Reproduce the following data line for line, with no changes.

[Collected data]
===

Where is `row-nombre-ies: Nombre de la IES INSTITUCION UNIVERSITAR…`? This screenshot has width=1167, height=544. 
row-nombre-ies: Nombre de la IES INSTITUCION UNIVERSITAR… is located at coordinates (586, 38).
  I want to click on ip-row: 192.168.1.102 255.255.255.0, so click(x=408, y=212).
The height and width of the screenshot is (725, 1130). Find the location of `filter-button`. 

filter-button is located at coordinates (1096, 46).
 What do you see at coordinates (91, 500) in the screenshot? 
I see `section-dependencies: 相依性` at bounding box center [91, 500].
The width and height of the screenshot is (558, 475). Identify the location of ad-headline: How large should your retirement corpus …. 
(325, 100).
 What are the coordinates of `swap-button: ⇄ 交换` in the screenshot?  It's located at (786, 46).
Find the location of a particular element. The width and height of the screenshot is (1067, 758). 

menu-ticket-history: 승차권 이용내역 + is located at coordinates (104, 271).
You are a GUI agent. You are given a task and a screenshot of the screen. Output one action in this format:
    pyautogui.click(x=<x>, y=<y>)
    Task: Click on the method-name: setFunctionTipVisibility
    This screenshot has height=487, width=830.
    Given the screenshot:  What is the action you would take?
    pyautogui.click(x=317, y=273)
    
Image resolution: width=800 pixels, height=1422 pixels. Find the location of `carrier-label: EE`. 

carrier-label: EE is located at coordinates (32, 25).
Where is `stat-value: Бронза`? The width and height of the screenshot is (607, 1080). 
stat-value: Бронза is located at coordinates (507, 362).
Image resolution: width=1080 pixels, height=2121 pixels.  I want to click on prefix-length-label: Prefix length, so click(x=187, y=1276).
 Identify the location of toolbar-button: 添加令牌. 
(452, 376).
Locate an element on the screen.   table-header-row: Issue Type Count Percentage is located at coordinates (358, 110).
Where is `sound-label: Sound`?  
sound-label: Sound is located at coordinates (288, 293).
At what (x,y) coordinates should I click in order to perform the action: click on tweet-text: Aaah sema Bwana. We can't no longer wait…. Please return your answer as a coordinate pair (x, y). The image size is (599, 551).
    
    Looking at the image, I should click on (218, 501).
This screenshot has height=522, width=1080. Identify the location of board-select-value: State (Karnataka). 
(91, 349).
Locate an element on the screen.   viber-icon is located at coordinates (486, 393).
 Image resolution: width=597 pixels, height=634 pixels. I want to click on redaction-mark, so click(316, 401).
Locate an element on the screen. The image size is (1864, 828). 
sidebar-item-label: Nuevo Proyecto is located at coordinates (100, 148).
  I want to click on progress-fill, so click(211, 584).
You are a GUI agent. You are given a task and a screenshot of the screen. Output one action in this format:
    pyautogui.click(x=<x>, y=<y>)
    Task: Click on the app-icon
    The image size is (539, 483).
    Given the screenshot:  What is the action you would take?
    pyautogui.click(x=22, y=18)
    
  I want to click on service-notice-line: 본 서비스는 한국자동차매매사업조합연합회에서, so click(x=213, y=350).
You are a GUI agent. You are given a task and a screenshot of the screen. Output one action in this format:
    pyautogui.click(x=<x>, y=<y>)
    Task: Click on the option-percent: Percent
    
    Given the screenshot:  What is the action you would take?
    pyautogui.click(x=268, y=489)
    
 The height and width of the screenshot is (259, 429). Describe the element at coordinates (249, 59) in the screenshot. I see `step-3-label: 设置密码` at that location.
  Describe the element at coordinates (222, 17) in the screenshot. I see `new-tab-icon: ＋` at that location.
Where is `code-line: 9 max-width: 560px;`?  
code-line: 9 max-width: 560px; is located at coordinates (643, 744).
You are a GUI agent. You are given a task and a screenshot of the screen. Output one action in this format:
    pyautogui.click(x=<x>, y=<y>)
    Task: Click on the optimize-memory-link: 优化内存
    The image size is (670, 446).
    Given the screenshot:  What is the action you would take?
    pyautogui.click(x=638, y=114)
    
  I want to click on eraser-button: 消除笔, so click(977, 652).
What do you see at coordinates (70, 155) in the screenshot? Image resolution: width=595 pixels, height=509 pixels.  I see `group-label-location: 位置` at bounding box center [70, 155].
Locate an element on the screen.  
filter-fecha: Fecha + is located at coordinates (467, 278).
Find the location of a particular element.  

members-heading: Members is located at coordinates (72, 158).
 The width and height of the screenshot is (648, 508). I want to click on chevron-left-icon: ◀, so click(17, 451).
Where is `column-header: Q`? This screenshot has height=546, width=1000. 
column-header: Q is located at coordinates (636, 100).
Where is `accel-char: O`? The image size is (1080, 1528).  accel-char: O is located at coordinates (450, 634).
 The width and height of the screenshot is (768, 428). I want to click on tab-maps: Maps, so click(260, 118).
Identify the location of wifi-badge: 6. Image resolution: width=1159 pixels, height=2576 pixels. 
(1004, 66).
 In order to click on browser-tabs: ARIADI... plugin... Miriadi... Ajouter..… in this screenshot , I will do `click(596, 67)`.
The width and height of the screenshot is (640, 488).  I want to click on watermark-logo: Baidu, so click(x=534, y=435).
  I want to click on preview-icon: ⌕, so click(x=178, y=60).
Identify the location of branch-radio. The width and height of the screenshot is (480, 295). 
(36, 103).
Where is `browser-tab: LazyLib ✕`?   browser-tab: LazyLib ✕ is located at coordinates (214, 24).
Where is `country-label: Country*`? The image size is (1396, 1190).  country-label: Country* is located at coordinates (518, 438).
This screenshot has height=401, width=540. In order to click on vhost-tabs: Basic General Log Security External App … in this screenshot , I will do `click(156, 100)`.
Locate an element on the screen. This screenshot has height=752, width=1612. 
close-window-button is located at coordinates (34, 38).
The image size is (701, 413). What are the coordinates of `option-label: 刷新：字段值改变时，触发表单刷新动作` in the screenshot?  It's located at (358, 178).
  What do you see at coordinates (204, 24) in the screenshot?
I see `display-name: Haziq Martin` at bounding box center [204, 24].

===

## Expected output
Where is `row-nombre-ies: Nombre de la IES INSTITUCION UNIVERSITAR…`? This screenshot has width=1167, height=544. 
row-nombre-ies: Nombre de la IES INSTITUCION UNIVERSITAR… is located at coordinates (586, 38).
  I want to click on ip-row: 192.168.1.102 255.255.255.0, so click(x=408, y=212).
The height and width of the screenshot is (725, 1130). Find the location of `filter-button`. 

filter-button is located at coordinates (1096, 46).
 What do you see at coordinates (91, 500) in the screenshot? 
I see `section-dependencies: 相依性` at bounding box center [91, 500].
The width and height of the screenshot is (558, 475). Identify the location of ad-headline: How large should your retirement corpus …. 
(325, 100).
 What are the coordinates of `swap-button: ⇄ 交换` in the screenshot?  It's located at (786, 46).
Find the location of a particular element. The width and height of the screenshot is (1067, 758). 

menu-ticket-history: 승차권 이용내역 + is located at coordinates (104, 271).
You are a GUI agent. You are given a task and a screenshot of the screen. Output one action in this format:
    pyautogui.click(x=<x>, y=<y>)
    Task: Click on the method-name: setFunctionTipVisibility
    This screenshot has height=487, width=830.
    Given the screenshot:  What is the action you would take?
    pyautogui.click(x=317, y=273)
    
Image resolution: width=800 pixels, height=1422 pixels. Find the location of `carrier-label: EE`. 

carrier-label: EE is located at coordinates (32, 25).
Where is `stat-value: Бронза`? The width and height of the screenshot is (607, 1080). 
stat-value: Бронза is located at coordinates (507, 362).
Image resolution: width=1080 pixels, height=2121 pixels.  I want to click on prefix-length-label: Prefix length, so click(x=187, y=1276).
 Identify the location of toolbar-button: 添加令牌. 
(452, 376).
Locate an element on the screen.   table-header-row: Issue Type Count Percentage is located at coordinates (358, 110).
Where is `sound-label: Sound`?  
sound-label: Sound is located at coordinates (288, 293).
At what (x,y) coordinates should I click in order to perform the action: click on tweet-text: Aaah sema Bwana. We can't no longer wait…. Please return your answer as a coordinate pair (x, y). The image size is (599, 551).
    
    Looking at the image, I should click on (218, 501).
This screenshot has height=522, width=1080. Identify the location of board-select-value: State (Karnataka). 
(91, 349).
Locate an element on the screen.   viber-icon is located at coordinates (486, 393).
 Image resolution: width=597 pixels, height=634 pixels. I want to click on redaction-mark, so click(316, 401).
Locate an element on the screen. The image size is (1864, 828). 
sidebar-item-label: Nuevo Proyecto is located at coordinates (100, 148).
  I want to click on progress-fill, so click(211, 584).
You are a GUI agent. You are given a task and a screenshot of the screen. Output one action in this format:
    pyautogui.click(x=<x>, y=<y>)
    Task: Click on the app-icon
    The image size is (539, 483).
    Given the screenshot:  What is the action you would take?
    pyautogui.click(x=22, y=18)
    
  I want to click on service-notice-line: 본 서비스는 한국자동차매매사업조합연합회에서, so click(x=213, y=350).
You are a GUI agent. You are given a task and a screenshot of the screen. Output one action in this format:
    pyautogui.click(x=<x>, y=<y>)
    Task: Click on the option-percent: Percent
    
    Given the screenshot:  What is the action you would take?
    pyautogui.click(x=268, y=489)
    
 The height and width of the screenshot is (259, 429). Describe the element at coordinates (249, 59) in the screenshot. I see `step-3-label: 设置密码` at that location.
  Describe the element at coordinates (222, 17) in the screenshot. I see `new-tab-icon: ＋` at that location.
Where is `code-line: 9 max-width: 560px;`?  
code-line: 9 max-width: 560px; is located at coordinates (643, 744).
You are a GUI agent. You are given a task and a screenshot of the screen. Output one action in this format:
    pyautogui.click(x=<x>, y=<y>)
    Task: Click on the optimize-memory-link: 优化内存
    The image size is (670, 446).
    Given the screenshot:  What is the action you would take?
    pyautogui.click(x=638, y=114)
    
  I want to click on eraser-button: 消除笔, so click(977, 652).
What do you see at coordinates (70, 155) in the screenshot? Image resolution: width=595 pixels, height=509 pixels.  I see `group-label-location: 位置` at bounding box center [70, 155].
Locate an element on the screen.  
filter-fecha: Fecha + is located at coordinates (467, 278).
Find the location of a particular element.  

members-heading: Members is located at coordinates (72, 158).
 The width and height of the screenshot is (648, 508). I want to click on chevron-left-icon: ◀, so click(17, 451).
Where is `column-header: Q`? This screenshot has height=546, width=1000. 
column-header: Q is located at coordinates (636, 100).
Where is `accel-char: O`? The image size is (1080, 1528).  accel-char: O is located at coordinates (450, 634).
 The width and height of the screenshot is (768, 428). I want to click on tab-maps: Maps, so click(260, 118).
Identify the location of wifi-badge: 6. Image resolution: width=1159 pixels, height=2576 pixels. 
(1004, 66).
 In order to click on browser-tabs: ARIADI... plugin... Miriadi... Ajouter..… in this screenshot , I will do `click(596, 67)`.
The width and height of the screenshot is (640, 488).  I want to click on watermark-logo: Baidu, so click(x=534, y=435).
  I want to click on preview-icon: ⌕, so click(x=178, y=60).
Identify the location of branch-radio. The width and height of the screenshot is (480, 295). 
(36, 103).
Where is `browser-tab: LazyLib ✕`?   browser-tab: LazyLib ✕ is located at coordinates (214, 24).
Where is `country-label: Country*`? The image size is (1396, 1190).  country-label: Country* is located at coordinates (518, 438).
This screenshot has height=401, width=540. In order to click on vhost-tabs: Basic General Log Security External App … in this screenshot , I will do `click(156, 100)`.
Locate an element on the screen. This screenshot has height=752, width=1612. 
close-window-button is located at coordinates (34, 38).
The image size is (701, 413). What are the coordinates of `option-label: 刷新：字段值改变时，触发表单刷新动作` in the screenshot?  It's located at (358, 178).
  What do you see at coordinates (204, 24) in the screenshot?
I see `display-name: Haziq Martin` at bounding box center [204, 24].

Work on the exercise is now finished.